PROVIDED INFORMATION:
◇ ◇ ◇ ◇ ◇

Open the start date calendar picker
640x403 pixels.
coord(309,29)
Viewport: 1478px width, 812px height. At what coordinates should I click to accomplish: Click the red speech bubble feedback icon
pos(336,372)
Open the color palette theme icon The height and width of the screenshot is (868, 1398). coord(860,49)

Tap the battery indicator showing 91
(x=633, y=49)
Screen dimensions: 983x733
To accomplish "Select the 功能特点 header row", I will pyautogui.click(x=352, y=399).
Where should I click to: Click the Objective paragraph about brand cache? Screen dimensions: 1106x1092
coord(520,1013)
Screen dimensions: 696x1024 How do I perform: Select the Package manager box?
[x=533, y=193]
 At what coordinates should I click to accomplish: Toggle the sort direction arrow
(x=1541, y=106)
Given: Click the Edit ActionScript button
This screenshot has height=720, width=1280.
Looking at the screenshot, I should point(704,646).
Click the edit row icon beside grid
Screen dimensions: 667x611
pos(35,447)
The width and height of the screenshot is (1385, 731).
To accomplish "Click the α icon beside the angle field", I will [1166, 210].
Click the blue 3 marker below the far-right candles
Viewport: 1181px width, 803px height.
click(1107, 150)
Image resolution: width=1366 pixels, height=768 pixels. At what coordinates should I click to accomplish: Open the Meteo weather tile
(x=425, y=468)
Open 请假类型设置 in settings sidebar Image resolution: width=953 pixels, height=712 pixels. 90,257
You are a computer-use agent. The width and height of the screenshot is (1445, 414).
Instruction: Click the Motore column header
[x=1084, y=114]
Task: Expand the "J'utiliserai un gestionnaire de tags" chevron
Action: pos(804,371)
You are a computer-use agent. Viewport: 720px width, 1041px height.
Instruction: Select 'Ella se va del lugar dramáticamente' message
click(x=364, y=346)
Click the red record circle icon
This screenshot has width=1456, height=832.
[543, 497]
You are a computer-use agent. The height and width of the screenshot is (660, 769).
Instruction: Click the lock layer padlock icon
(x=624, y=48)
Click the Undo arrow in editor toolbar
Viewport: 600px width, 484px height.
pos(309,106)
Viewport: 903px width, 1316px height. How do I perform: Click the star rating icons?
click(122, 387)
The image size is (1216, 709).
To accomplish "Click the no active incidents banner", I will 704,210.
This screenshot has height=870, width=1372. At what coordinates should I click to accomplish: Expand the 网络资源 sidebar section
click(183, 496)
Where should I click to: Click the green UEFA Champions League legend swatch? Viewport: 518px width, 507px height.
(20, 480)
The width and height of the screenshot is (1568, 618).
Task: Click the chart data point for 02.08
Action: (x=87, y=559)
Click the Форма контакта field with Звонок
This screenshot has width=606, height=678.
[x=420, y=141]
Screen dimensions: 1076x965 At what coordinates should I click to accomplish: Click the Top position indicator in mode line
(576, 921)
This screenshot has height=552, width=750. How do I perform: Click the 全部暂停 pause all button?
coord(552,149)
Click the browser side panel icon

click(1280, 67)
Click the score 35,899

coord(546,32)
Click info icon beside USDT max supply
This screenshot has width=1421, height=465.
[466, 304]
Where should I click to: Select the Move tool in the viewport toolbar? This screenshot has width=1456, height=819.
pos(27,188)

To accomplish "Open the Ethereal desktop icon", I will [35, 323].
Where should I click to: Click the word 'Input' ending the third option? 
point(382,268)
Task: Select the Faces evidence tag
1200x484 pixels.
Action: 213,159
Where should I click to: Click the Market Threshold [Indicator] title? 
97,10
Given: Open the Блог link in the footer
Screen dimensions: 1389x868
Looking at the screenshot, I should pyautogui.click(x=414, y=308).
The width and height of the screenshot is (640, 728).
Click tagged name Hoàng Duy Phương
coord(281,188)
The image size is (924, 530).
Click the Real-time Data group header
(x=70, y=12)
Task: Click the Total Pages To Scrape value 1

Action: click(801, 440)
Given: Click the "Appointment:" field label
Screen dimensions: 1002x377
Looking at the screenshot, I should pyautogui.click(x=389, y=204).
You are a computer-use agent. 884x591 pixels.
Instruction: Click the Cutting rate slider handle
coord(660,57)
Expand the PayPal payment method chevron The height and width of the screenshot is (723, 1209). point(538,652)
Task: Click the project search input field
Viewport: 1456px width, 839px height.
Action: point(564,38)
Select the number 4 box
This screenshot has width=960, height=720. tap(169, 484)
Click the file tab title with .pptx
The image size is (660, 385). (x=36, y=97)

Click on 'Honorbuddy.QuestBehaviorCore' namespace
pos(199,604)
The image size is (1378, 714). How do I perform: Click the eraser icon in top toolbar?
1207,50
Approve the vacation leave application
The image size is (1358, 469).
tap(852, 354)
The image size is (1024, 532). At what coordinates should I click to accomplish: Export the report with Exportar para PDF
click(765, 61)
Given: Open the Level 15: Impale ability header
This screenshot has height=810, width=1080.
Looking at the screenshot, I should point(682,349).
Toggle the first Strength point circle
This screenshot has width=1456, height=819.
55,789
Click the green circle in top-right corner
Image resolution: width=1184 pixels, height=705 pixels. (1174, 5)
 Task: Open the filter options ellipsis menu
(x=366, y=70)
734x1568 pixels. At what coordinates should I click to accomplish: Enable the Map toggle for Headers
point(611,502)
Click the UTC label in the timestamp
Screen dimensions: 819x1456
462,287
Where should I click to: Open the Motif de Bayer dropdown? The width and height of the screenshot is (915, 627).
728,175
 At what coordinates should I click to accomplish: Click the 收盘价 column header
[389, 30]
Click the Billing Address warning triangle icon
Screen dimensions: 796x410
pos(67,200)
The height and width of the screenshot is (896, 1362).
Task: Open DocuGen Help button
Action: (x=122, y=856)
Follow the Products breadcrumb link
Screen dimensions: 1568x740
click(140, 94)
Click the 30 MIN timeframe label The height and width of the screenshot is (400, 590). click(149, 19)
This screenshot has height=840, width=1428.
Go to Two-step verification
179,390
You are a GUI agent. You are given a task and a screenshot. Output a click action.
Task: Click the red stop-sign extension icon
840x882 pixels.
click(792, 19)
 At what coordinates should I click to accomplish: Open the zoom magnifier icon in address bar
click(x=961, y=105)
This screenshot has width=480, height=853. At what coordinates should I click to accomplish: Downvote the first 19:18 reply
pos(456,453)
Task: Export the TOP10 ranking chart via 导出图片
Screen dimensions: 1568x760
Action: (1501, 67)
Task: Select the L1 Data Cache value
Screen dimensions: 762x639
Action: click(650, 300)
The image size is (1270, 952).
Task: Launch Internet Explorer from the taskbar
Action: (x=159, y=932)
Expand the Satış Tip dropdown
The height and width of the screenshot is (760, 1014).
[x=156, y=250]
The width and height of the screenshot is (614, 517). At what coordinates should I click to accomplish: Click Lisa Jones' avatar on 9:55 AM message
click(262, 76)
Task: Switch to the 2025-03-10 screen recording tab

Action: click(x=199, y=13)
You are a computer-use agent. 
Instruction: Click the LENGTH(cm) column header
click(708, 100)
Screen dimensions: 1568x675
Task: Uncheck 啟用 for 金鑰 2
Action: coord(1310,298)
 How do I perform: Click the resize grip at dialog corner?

◇ ◇ ◇ ◇ ◇

YOUR INSTRUCTIONS: Copy the records word for word, starting with the first line and going on through the line that contains "(x=633, y=49)".

EXERCISE ANSWER:
Open the start date calendar picker
640x403 pixels.
coord(309,29)
Viewport: 1478px width, 812px height. At what coordinates should I click to accomplish: Click the red speech bubble feedback icon
pos(336,372)
Open the color palette theme icon The height and width of the screenshot is (868, 1398). coord(860,49)

Tap the battery indicator showing 91
(x=633, y=49)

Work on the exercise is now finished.